## Your assignment
Omit the pictures, then reproduce every remaining record exactly.

## Records for processing
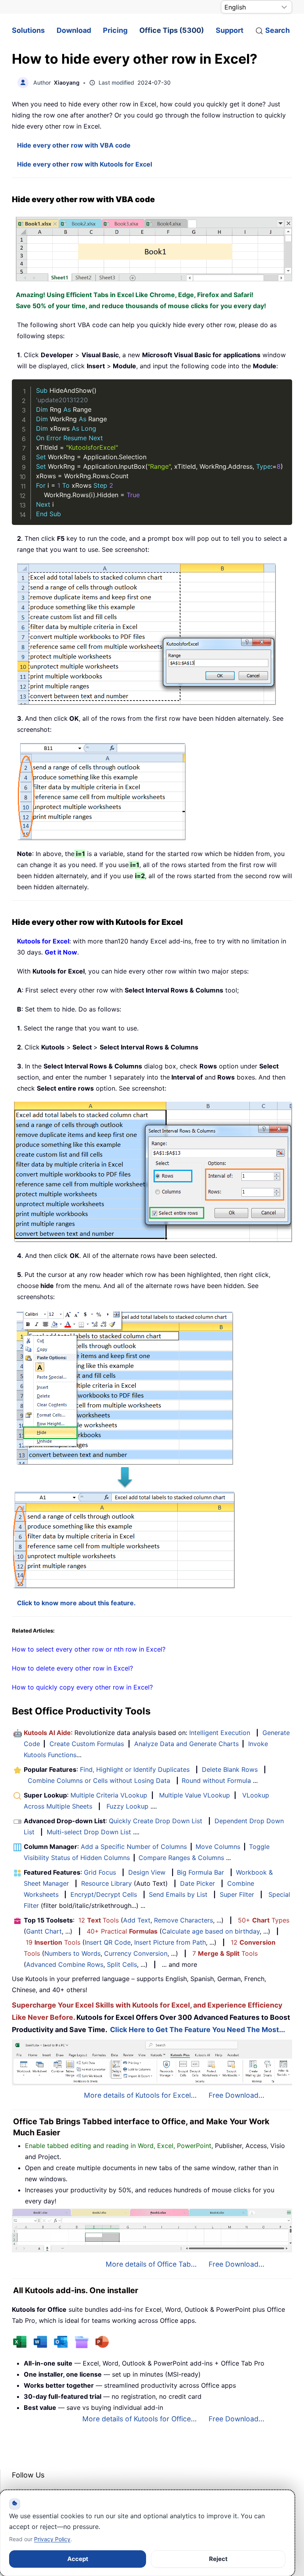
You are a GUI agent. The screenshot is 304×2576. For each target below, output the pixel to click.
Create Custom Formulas (86, 1744)
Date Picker (197, 1883)
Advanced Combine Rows (64, 1964)
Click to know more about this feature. (76, 1603)
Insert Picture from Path (170, 1942)
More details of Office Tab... (151, 2264)
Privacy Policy (52, 2539)
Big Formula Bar (200, 1872)
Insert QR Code (108, 1942)
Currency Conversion (135, 1953)
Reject (218, 2559)
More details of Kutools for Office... (139, 2419)
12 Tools (98, 1920)
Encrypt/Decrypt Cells (103, 1894)
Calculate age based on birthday (211, 1931)
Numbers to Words (72, 1953)
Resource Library (106, 1883)
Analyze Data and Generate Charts (186, 1744)
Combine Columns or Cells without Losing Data (99, 1780)
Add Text (136, 1920)
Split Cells (122, 1964)
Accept (77, 2559)
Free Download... (236, 2095)
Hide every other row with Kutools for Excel (84, 164)
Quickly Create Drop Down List (155, 1821)
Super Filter (237, 1894)
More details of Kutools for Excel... (140, 2095)
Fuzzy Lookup (127, 1806)
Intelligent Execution (219, 1733)
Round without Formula (216, 1780)
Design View (146, 1872)
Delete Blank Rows (230, 1769)
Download (74, 30)
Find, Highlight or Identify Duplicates (135, 1769)
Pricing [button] (115, 30)
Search (277, 30)
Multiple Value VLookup (194, 1795)
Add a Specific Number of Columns (134, 1847)
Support (229, 30)
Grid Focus (100, 1872)
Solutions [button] (28, 30)
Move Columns (218, 1847)
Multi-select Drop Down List (89, 1832)
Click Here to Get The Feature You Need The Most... (197, 2029)
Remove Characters (183, 1920)
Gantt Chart (44, 1931)
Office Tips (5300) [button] (171, 30)
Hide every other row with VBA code (74, 145)
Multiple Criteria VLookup (108, 1795)
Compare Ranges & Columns (181, 1858)
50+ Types (263, 1920)
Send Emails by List (178, 1894)
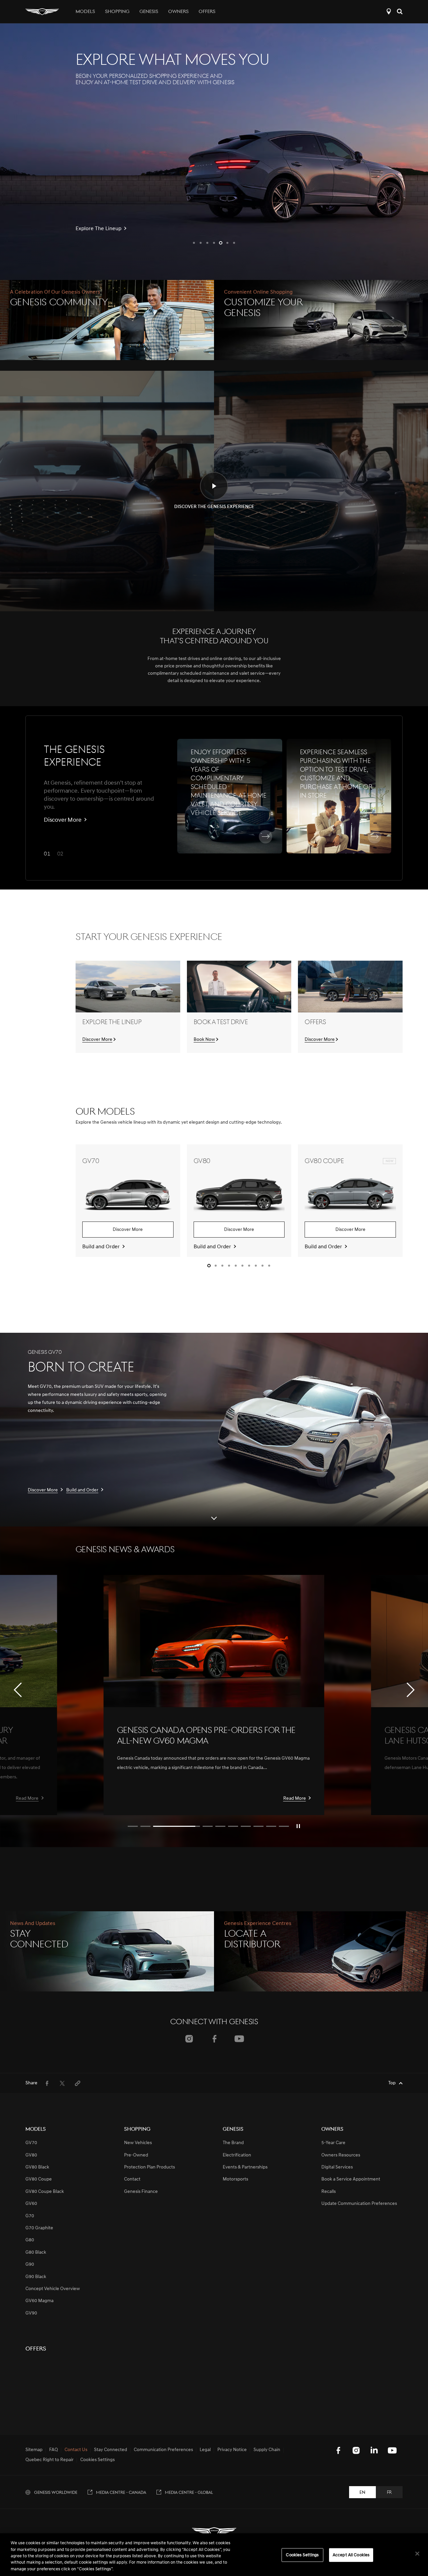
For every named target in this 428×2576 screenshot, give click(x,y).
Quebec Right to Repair (49, 2460)
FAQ (53, 2450)
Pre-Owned (136, 2155)
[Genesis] (42, 11)
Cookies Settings (302, 2555)
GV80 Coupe (38, 2179)
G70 (29, 2216)
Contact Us (76, 2450)
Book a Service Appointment (350, 2179)
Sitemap (33, 2450)
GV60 (31, 2203)
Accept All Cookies (351, 2555)
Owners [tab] (178, 11)
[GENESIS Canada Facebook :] (338, 2450)
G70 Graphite (39, 2228)
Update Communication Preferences (359, 2203)
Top (392, 2083)
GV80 (31, 2155)
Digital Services (337, 2167)
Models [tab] (85, 11)
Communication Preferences (163, 2450)
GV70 (31, 2142)
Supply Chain (266, 2450)
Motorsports (235, 2179)
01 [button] (47, 854)
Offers (207, 11)
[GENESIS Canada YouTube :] (392, 2450)
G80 (29, 2240)
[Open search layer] (400, 11)
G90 (29, 2264)
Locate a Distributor (389, 11)
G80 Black (35, 2252)
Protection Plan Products (149, 2167)
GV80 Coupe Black (44, 2191)
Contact (132, 2179)
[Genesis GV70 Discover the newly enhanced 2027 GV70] (214, 151)
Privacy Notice (232, 2450)
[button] (194, 243)
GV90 (31, 2313)
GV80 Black (37, 2167)
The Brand (233, 2142)
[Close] (417, 2553)
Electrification (237, 2155)
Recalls (328, 2191)
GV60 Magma (39, 2300)
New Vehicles (138, 2142)
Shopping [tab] (117, 11)
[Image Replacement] (214, 1641)
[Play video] (298, 1826)
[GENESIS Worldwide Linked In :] (374, 2450)
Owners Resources (340, 2155)
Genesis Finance (141, 2191)
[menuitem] (47, 2083)
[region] (214, 2554)
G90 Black (35, 2276)
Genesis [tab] (148, 11)
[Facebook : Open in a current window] (214, 2038)
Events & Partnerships (245, 2167)
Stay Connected (110, 2450)
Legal (205, 2450)
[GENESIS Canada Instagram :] (356, 2450)
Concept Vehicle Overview (52, 2288)
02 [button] (60, 854)
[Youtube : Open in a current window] (239, 2038)
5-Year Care (333, 2142)
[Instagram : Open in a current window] (189, 2038)
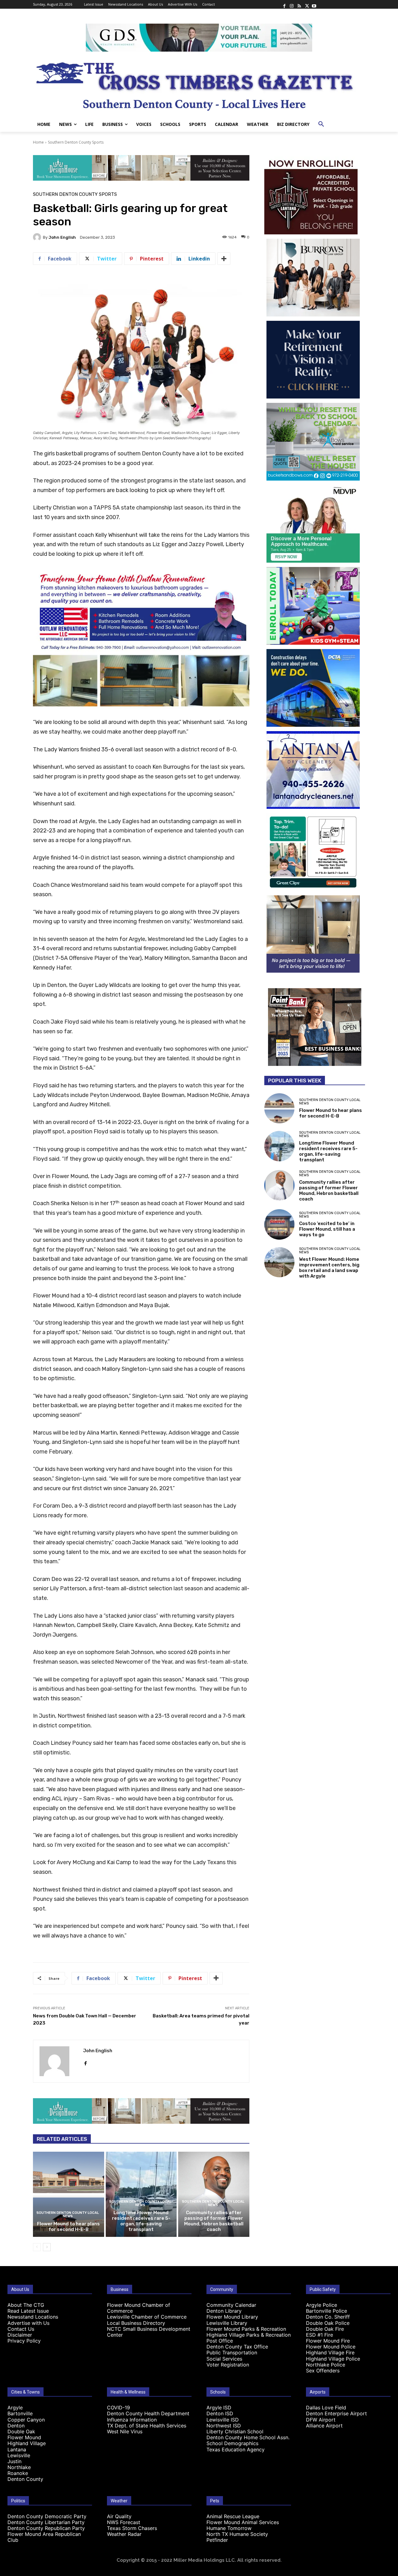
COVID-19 (118, 2407)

## Response for this exercise
You are a GUI agent. The screenshot is 304×2576. For each target below, output the pixel to click.
Create Custom Formulas (86, 1744)
Date Picker (197, 1883)
Advanced Combine Rows (64, 1964)
Click to know more about this feature. (76, 1603)
Insert Picture from Path (170, 1942)
More details of Office Tab... (151, 2264)
Privacy Policy (52, 2539)
Big Formula Bar (200, 1872)
Insert QR Code (108, 1942)
Currency Conversion (135, 1953)
Reject (218, 2559)
More details of Kutools for Office... (139, 2419)
12 Tools (98, 1920)
Encrypt/Decrypt Cells (103, 1894)
Calculate age based on birthday (211, 1931)
Numbers to Words (72, 1953)
Resource Library (106, 1883)
Analyze Data and Generate Charts (186, 1744)
Combine Columns or Cells without Losing Data (99, 1780)
Add Text (136, 1920)
Split Cells (122, 1964)
Accept (77, 2559)
Free Download... (236, 2095)
Hide every other row with Kutools for Excel (84, 164)
Quickly Create Drop Down List (155, 1821)
Super Filter (237, 1894)
More details of Kutools for Excel... (140, 2095)
Fuzzy Lookup (127, 1806)
Intelligent Execution (219, 1733)
Round without Formula (216, 1780)
Design View (146, 1872)
Delete Blank Rows (230, 1769)
Download (74, 30)
Find, Highlight or Identify Duplicates (135, 1769)
Pricing [button] (115, 30)
Search (277, 30)
Multiple Value VLookup (194, 1795)
Add a Specific Number of Columns (134, 1847)
Support (229, 30)
Grid Focus (100, 1872)
Solutions [button] (28, 30)
Move Columns (218, 1847)
Multi-select Drop Down List (89, 1832)
Click Here to Get The Feature You Need The Most... (197, 2029)
Remove Characters (183, 1920)
Gantt Chart (44, 1931)
Office Tips (5300) [button] (171, 30)
Hide every other row with VBA code (74, 145)
Multiple Criteria VLookup (108, 1795)
Compare Ranges & Columns (181, 1858)
50+ Types (263, 1920)
Send Emails by List (178, 1894)
For every named target in this 428×2576 screenshot, give click(x,y).
Quebec Right to Repair (49, 2460)
FAQ (53, 2450)
Pre-Owned (136, 2155)
[Genesis] (42, 11)
Cookies Settings (302, 2555)
GV80 Coupe (38, 2179)
G70 (29, 2216)
Contact Us (76, 2450)
Book a Service Appointment (350, 2179)
Sitemap (33, 2450)
GV60 (31, 2203)
Accept All Cookies (351, 2555)
Owners [tab] (178, 11)
[GENESIS Canada Facebook :] (338, 2450)
G70 Graphite (39, 2228)
Update Communication Preferences (359, 2203)
Top (392, 2083)
GV80 (31, 2155)
Digital Services (337, 2167)
Models [tab] (85, 11)
Communication Preferences (163, 2450)
GV70 (31, 2142)
Supply Chain (266, 2450)
Motorsports (235, 2179)
01 [button] (47, 854)
Offers (207, 11)
[GENESIS Canada YouTube :] (392, 2450)
G80 (29, 2240)
[Open search layer] (400, 11)
G90 (29, 2264)
Locate a Distributor (389, 11)
G80 Black (35, 2252)
Protection Plan Products (149, 2167)
GV80 Coupe Black (44, 2191)
Contact (132, 2179)
[Genesis GV70 Discover the newly enhanced 2027 GV70] (214, 151)
Privacy Notice (232, 2450)
[button] (194, 243)
GV90 (31, 2313)
GV80 Black (37, 2167)
The Brand (233, 2142)
[Close] (417, 2553)
Electrification (237, 2155)
Recalls (328, 2191)
GV60 Magma (39, 2300)
New Vehicles (138, 2142)
Shopping [tab] (117, 11)
[Image Replacement] (214, 1641)
[Play video] (298, 1826)
[GENESIS Worldwide Linked In :] (374, 2450)
Owners Resources (340, 2155)
Genesis Finance (141, 2191)
[menuitem] (47, 2083)
[region] (214, 2554)
G90 Black (35, 2276)
Genesis [tab] (148, 11)
[Facebook : Open in a current window] (214, 2038)
Events & Partnerships (245, 2167)
Stay Connected (110, 2450)
Legal (205, 2450)
[GENESIS Canada Instagram :] (356, 2450)
Concept Vehicle Overview (52, 2288)
02 [button] (60, 854)
[Youtube : Open in a current window] (239, 2038)
5-Year Care (333, 2142)
[Instagram : Open in a current window] (189, 2038)
COVID-19 (118, 2407)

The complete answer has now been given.